#### Task item
Each of the entries below should be written out exactly as it reads.

Content starts

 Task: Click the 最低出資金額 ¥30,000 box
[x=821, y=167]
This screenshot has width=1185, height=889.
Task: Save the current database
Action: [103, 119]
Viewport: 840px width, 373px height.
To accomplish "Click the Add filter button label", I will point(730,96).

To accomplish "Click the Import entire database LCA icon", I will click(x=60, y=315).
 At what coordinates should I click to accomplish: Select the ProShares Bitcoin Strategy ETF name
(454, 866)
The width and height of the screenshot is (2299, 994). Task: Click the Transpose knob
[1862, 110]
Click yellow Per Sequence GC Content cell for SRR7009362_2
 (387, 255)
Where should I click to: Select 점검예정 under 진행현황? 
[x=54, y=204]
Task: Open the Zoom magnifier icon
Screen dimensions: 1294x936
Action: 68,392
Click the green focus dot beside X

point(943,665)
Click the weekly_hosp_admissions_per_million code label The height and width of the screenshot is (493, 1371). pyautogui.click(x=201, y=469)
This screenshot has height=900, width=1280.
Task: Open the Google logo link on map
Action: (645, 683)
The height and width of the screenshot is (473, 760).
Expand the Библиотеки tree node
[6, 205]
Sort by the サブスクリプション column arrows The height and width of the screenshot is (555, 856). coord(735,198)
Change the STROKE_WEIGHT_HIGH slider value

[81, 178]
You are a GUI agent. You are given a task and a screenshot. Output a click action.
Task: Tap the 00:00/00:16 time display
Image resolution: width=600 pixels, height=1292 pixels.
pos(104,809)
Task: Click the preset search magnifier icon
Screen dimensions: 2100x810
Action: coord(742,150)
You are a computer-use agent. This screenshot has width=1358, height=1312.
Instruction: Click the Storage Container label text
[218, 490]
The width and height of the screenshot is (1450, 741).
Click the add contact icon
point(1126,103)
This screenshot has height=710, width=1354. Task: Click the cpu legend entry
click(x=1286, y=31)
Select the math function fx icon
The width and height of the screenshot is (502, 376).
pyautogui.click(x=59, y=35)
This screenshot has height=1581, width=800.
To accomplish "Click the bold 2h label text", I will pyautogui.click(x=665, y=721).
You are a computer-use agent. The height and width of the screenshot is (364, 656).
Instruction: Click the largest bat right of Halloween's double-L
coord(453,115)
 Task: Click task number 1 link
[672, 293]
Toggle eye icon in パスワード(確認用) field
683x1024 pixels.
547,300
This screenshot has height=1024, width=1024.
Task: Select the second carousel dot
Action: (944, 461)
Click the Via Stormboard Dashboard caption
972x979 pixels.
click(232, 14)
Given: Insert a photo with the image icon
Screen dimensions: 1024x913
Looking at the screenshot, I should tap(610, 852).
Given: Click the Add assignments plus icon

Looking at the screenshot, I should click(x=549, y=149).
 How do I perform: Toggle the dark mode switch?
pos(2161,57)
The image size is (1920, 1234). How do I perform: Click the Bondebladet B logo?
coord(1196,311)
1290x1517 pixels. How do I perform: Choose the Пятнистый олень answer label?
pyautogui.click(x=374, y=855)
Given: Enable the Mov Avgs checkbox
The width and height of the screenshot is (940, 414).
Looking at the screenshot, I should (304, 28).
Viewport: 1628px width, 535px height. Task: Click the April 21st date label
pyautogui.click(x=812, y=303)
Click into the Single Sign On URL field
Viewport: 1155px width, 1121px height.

Content ends

#### Result of the exercise
 Task: Click the 最低出資金額 ¥30,000 box
[x=821, y=167]
This screenshot has width=1185, height=889.
Task: Save the current database
Action: [103, 119]
Viewport: 840px width, 373px height.
To accomplish "Click the Add filter button label", I will point(730,96).

To accomplish "Click the Import entire database LCA icon", I will click(x=60, y=315).
 At what coordinates should I click to accomplish: Select the ProShares Bitcoin Strategy ETF name
(454, 866)
The width and height of the screenshot is (2299, 994). Task: Click the Transpose knob
[1862, 110]
Click yellow Per Sequence GC Content cell for SRR7009362_2
 (387, 255)
Where should I click to: Select 점검예정 under 진행현황? 
[x=54, y=204]
Task: Open the Zoom magnifier icon
Screen dimensions: 1294x936
Action: 68,392
Click the green focus dot beside X

point(943,665)
Click the weekly_hosp_admissions_per_million code label The height and width of the screenshot is (493, 1371). pyautogui.click(x=201, y=469)
This screenshot has height=900, width=1280.
Task: Open the Google logo link on map
Action: (645, 683)
The height and width of the screenshot is (473, 760).
Expand the Библиотеки tree node
[6, 205]
Sort by the サブスクリプション column arrows The height and width of the screenshot is (555, 856). coord(735,198)
Change the STROKE_WEIGHT_HIGH slider value

[81, 178]
You are a GUI agent. You are given a task and a screenshot. Output a click action.
Task: Tap the 00:00/00:16 time display
Image resolution: width=600 pixels, height=1292 pixels.
pos(104,809)
Task: Click the preset search magnifier icon
Screen dimensions: 2100x810
Action: coord(742,150)
You are a computer-use agent. This screenshot has width=1358, height=1312.
Instruction: Click the Storage Container label text
[218, 490]
The width and height of the screenshot is (1450, 741).
Click the add contact icon
point(1126,103)
This screenshot has height=710, width=1354. Task: Click the cpu legend entry
click(x=1286, y=31)
Select the math function fx icon
The width and height of the screenshot is (502, 376).
pyautogui.click(x=59, y=35)
This screenshot has height=1581, width=800.
To accomplish "Click the bold 2h label text", I will pyautogui.click(x=665, y=721).
You are a computer-use agent. The height and width of the screenshot is (364, 656).
Instruction: Click the largest bat right of Halloween's double-L
coord(453,115)
 Task: Click task number 1 link
[672, 293]
Toggle eye icon in パスワード(確認用) field
683x1024 pixels.
547,300
This screenshot has height=1024, width=1024.
Task: Select the second carousel dot
Action: (944, 461)
Click the Via Stormboard Dashboard caption
972x979 pixels.
click(232, 14)
Given: Insert a photo with the image icon
Screen dimensions: 1024x913
Looking at the screenshot, I should tap(610, 852).
Given: Click the Add assignments plus icon

Looking at the screenshot, I should click(x=549, y=149).
 How do I perform: Toggle the dark mode switch?
pos(2161,57)
The image size is (1920, 1234). How do I perform: Click the Bondebladet B logo?
coord(1196,311)
1290x1517 pixels. How do I perform: Choose the Пятнистый олень answer label?
pyautogui.click(x=374, y=855)
Given: Enable the Mov Avgs checkbox
The width and height of the screenshot is (940, 414).
Looking at the screenshot, I should (304, 28).
Viewport: 1628px width, 535px height. Task: Click the April 21st date label
pyautogui.click(x=812, y=303)
Click into the Single Sign On URL field
Viewport: 1155px width, 1121px height.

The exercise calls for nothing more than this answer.